Giunti alla chiarificazione sulla natura di questi rituali ossessivi, il mio paziente tentò, con fatica, di ridurre i suoi cerimoniali, trascorrendo notti insonni sinché, alla terza notte, sveglio e con gli occhi sbarrati ebbe una visione che interpretò come un messaggio telepatico. Vide il fratello, che a quel tempo prestava servizio militare presso un reggimento di carri armati, investito e “lacerato” da un carro armato. In preda all’angoscia decise di mettersi subito in contatto con lui, nonostante fosse piena notte: ma il fratello stava benissimo. Cosa era accaduto, allora? L’omissione dei cerimoniali aveva risvegliato nel giovane la sua violenta avversione nei confronti del fratello, al punto da desiderare di vederlo morto ammazzato e ciò gli aveva scatenato una terribile angoscia e terrore.

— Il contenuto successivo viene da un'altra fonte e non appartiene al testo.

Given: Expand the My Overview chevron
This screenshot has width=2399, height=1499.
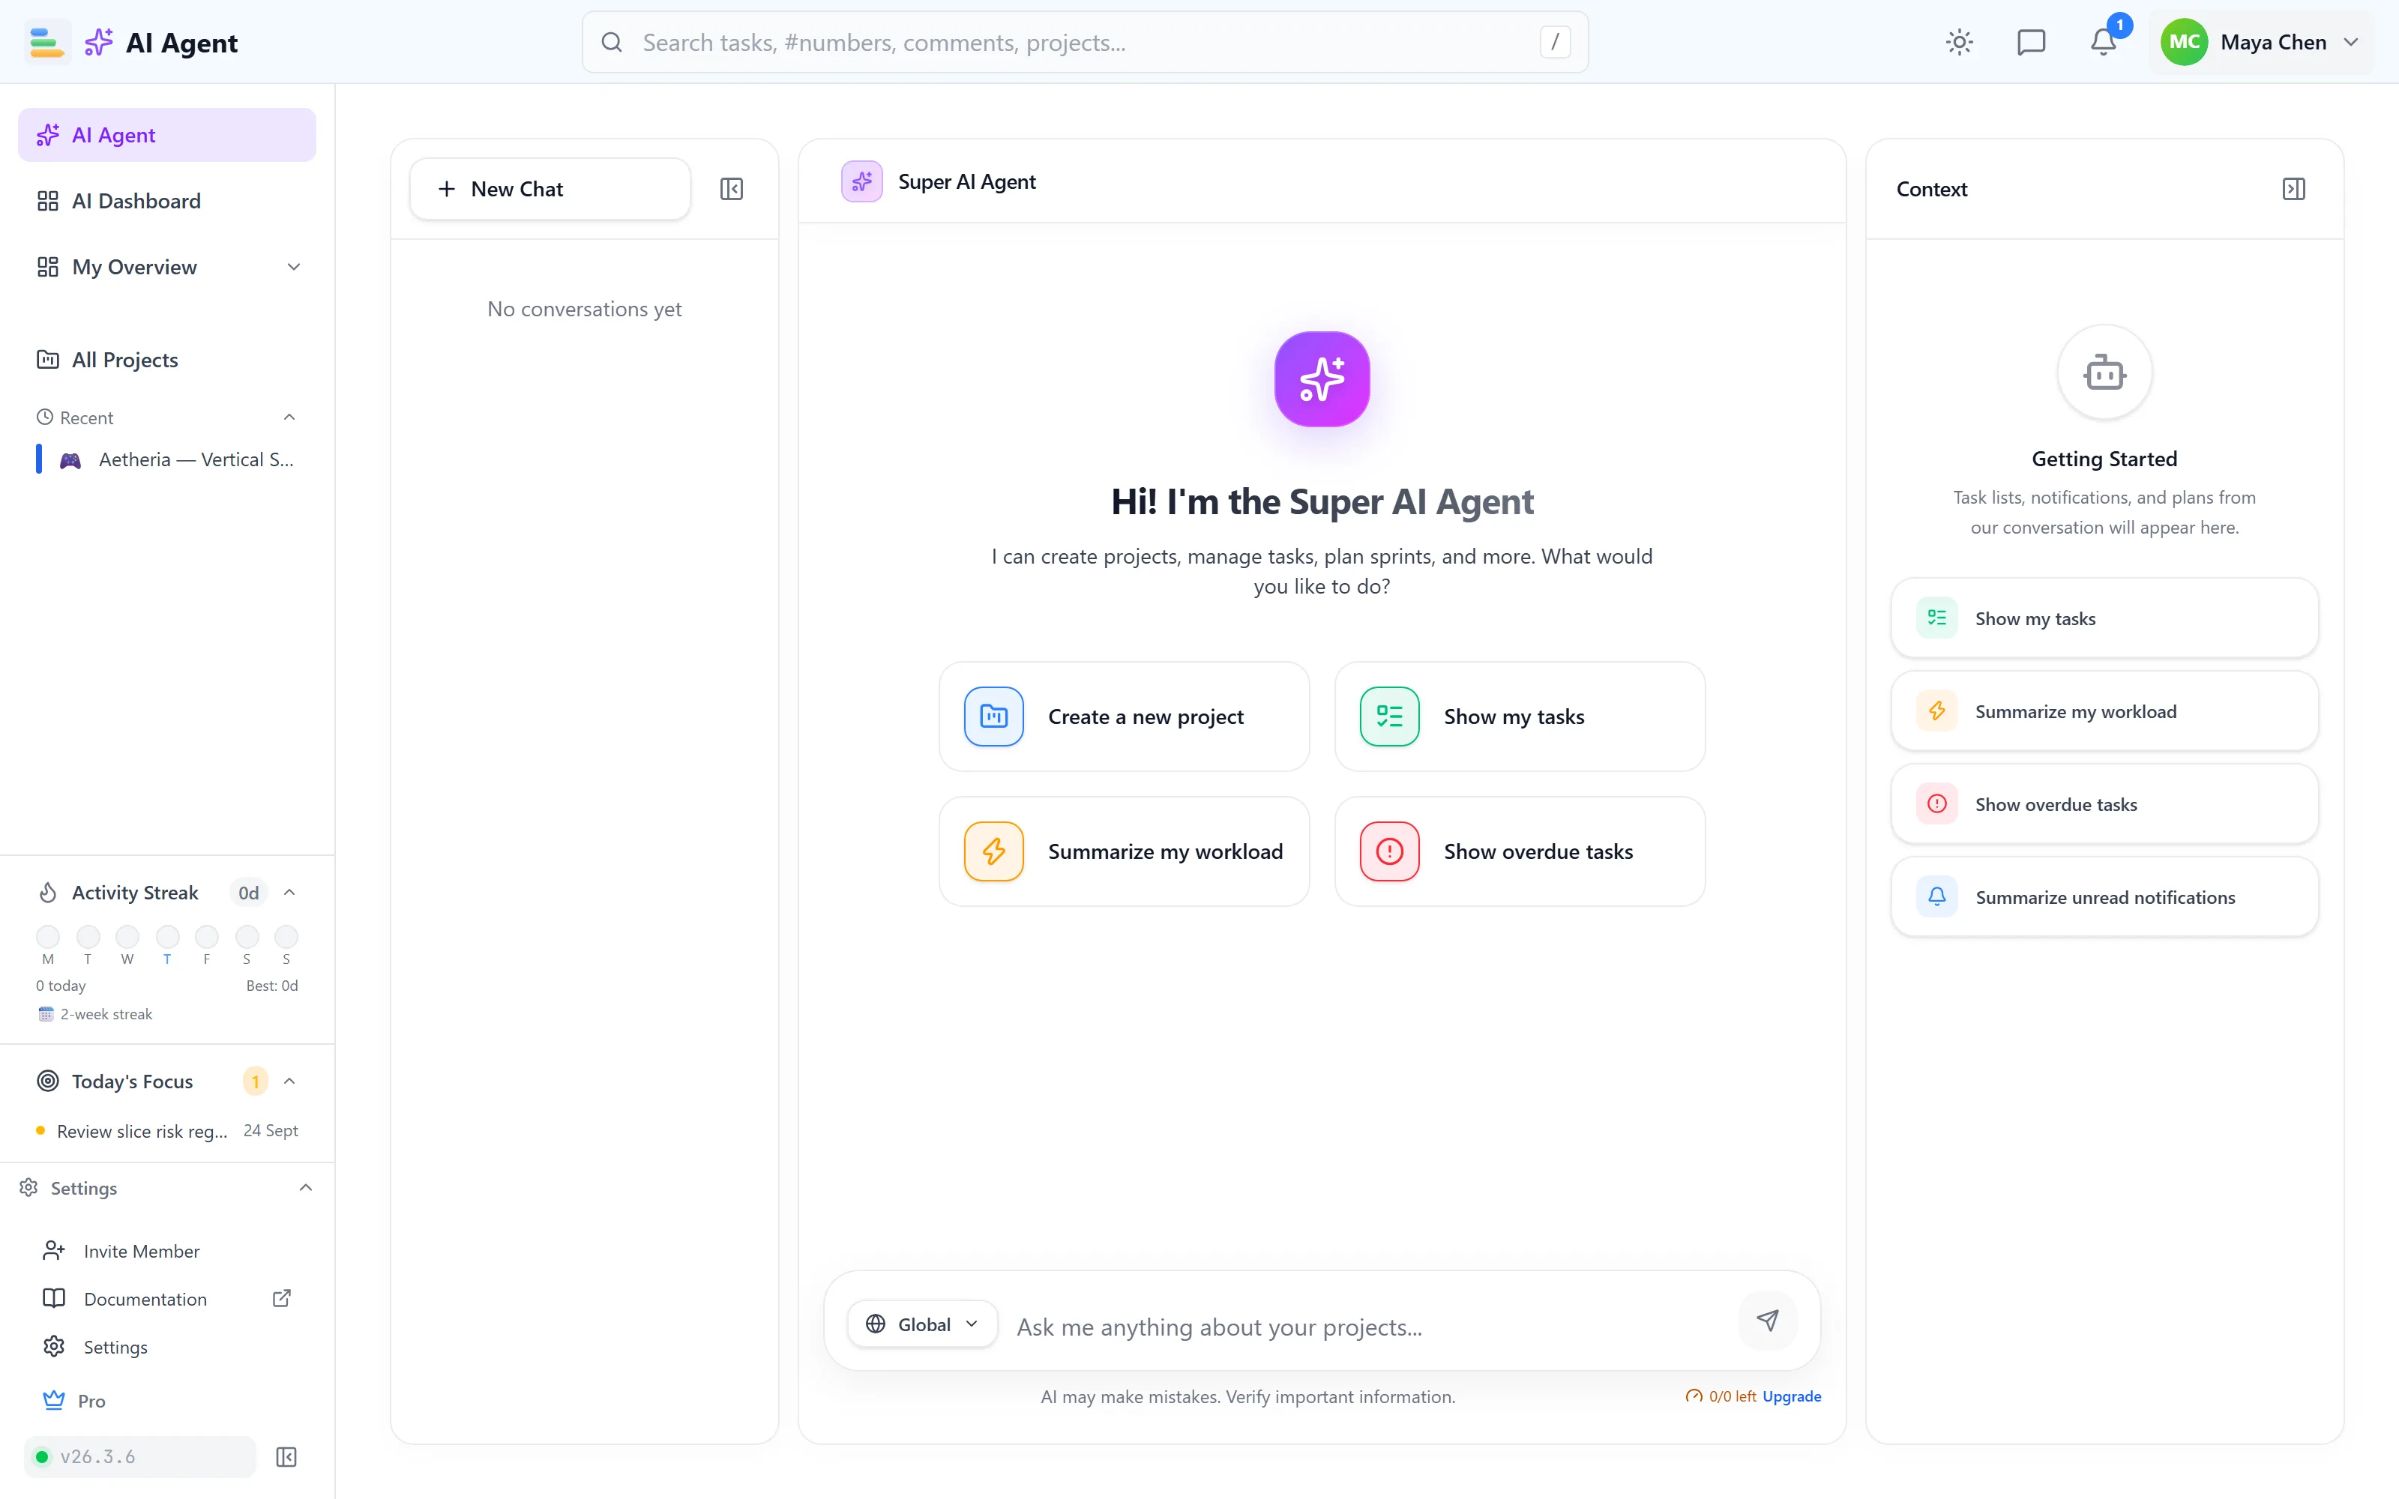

Anche se tutto ciò può sembrare assurdo, si tratta viceversa di situazioni molto frequenti. E accaduto anche a me di ammazzare mio fratello. Mio fratello, più piccolo di me, è morto a vent’anni, quasi settant’anni fa. Ebbene, l’estate scorsa ho fatto questo sogno: era notte, buio pesto, e da dietro l’angolo di una strada avanzava mio fratello. Aveva un’età e un aspetto indefiniti, ma io sapevo che era mio fratello. Con un sorriso maligno avanzava nella notte, tenendo un braccio dietro la schiena ed io sapevo che nascondeva un coltello e che era venuto per ammazzarmi. Accanto a me c’era mia madre, ormai morta da tanti anni, alla quale mi appoggiavo terrorizzato come fossi stato un bambino. A questo punto mi sono svegliato di soprassalto in preda al terrore. Mi è capitato così di riandare alle vicende della mia vita infantile. Mio fratello era più svelto, più vivace e più intelligente di me da bambino e ricordo che a quei tempi, pur non avendo un’invidia manifesta per lui, tuttavia avvertivo la sensazione della sua superiorità. Avevo inoltre l’impressione -e questo lo ricordo bene – che mia madre avesse per lui una maggiore sollecitudine. Evidentemente io devo aver sviluppato nei confronti di mio fratello un’aggressività che è venuta fuori nel sogno attraverso un capovolgimento dei personaggi: temo di essere aggredito da mio fratello perché io stesso ho sviluppato aggressività nei suoi confronti.